# [THE PROBLEM]
Report every line of the records below that contains the word "target".

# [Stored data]
----

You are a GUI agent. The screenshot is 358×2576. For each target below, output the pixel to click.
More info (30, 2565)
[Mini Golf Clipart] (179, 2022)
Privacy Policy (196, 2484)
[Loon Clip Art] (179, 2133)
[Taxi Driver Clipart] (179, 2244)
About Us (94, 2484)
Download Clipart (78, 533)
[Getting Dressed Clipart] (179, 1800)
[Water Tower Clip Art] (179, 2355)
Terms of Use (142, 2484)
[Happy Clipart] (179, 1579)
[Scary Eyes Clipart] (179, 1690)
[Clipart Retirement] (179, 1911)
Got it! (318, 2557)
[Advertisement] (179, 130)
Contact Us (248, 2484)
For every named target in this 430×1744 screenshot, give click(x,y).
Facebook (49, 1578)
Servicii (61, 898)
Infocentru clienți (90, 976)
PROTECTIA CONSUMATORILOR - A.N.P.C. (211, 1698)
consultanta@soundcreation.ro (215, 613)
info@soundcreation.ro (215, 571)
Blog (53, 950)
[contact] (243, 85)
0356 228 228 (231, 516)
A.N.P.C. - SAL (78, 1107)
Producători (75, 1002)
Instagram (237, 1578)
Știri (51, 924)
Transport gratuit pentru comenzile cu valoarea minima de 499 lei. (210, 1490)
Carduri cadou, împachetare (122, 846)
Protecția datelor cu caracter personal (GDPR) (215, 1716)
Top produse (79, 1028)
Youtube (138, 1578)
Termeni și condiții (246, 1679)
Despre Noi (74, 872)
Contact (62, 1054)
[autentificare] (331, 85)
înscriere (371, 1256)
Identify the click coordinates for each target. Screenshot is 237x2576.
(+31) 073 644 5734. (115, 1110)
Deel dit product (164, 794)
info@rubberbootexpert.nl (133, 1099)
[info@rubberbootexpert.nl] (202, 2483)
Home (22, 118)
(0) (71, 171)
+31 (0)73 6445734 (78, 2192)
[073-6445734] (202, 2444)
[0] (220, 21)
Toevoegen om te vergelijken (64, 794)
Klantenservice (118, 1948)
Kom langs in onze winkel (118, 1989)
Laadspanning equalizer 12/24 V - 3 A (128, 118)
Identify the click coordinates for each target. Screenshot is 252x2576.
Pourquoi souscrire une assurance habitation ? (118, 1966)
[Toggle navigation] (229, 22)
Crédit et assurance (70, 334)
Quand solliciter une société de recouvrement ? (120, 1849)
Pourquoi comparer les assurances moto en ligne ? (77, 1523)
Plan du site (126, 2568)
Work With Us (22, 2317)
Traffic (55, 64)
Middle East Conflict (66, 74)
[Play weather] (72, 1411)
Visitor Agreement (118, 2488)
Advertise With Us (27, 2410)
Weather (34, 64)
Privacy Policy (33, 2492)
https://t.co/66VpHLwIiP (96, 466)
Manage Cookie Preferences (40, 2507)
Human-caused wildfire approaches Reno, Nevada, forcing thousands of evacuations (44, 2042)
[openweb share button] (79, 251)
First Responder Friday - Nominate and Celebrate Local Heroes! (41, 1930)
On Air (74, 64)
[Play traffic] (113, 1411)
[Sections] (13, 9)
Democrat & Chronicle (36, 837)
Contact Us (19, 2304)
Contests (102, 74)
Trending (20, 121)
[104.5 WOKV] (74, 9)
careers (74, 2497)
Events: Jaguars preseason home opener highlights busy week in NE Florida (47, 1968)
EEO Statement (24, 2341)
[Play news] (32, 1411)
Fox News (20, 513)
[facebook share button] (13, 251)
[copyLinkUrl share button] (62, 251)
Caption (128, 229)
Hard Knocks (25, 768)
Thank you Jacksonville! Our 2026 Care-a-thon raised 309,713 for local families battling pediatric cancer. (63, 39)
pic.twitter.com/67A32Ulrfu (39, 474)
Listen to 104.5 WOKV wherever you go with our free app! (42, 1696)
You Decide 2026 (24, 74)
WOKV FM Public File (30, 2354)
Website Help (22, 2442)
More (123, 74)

----

# [SOLUTION]
You are a GUI agent. The screenshot is 358×2576. For each target below, output the pixel to click.
For every named target in this 430×1744 screenshot, give click(x,y).
Identify the click coordinates for each target. Screenshot is 237x2576.
Identify the click coordinates for each target. Screenshot is 252x2576.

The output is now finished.